**** Input rows

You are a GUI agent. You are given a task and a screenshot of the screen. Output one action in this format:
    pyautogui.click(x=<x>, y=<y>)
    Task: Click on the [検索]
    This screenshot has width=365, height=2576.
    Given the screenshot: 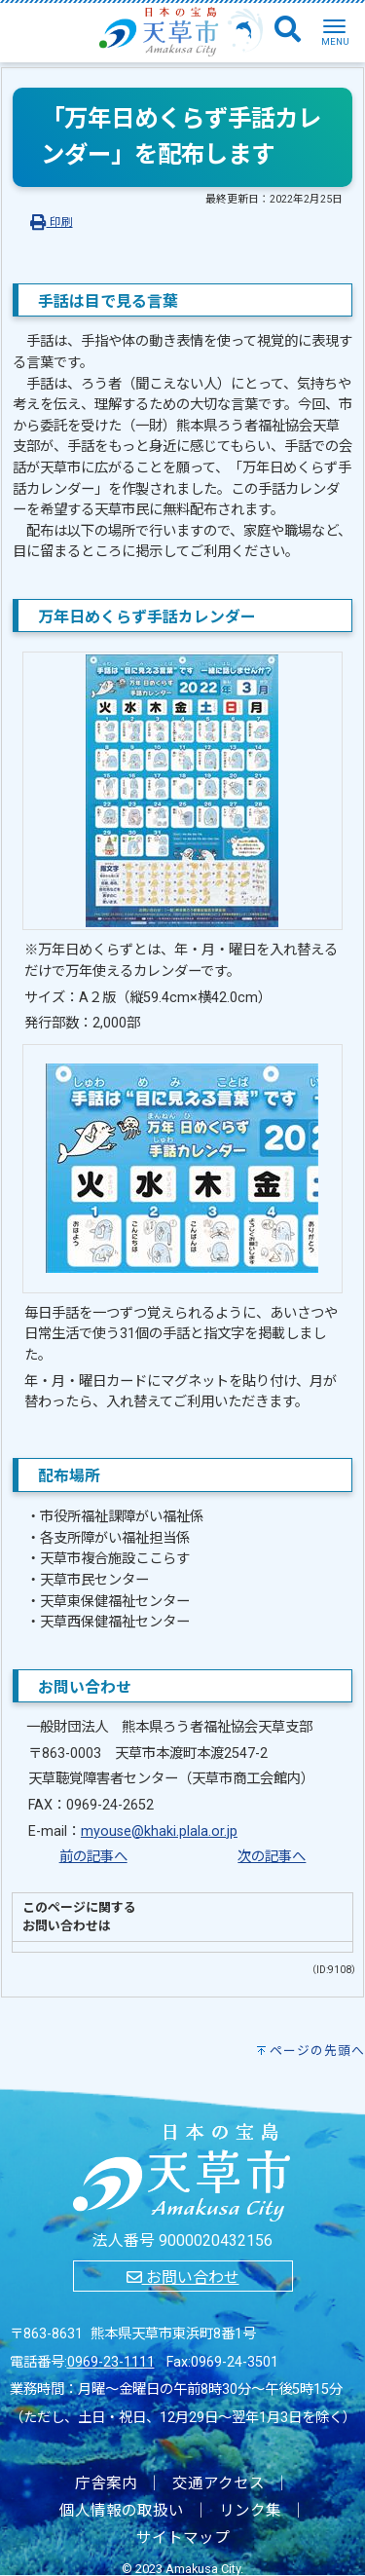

********

■ Goal
Edit these lines so that every "screenshot" becomes "screen capture", keeping everything else the same, and leave the pictures out.

■ Result for this task
You are a GUI agent. You are given a task and a screen capture of the screen. Output one action in this format:
    pyautogui.click(x=<x>, y=<y>)
    Task: Click on the [検索]
    This screen capture has width=365, height=2576.
    Given the screen capture: 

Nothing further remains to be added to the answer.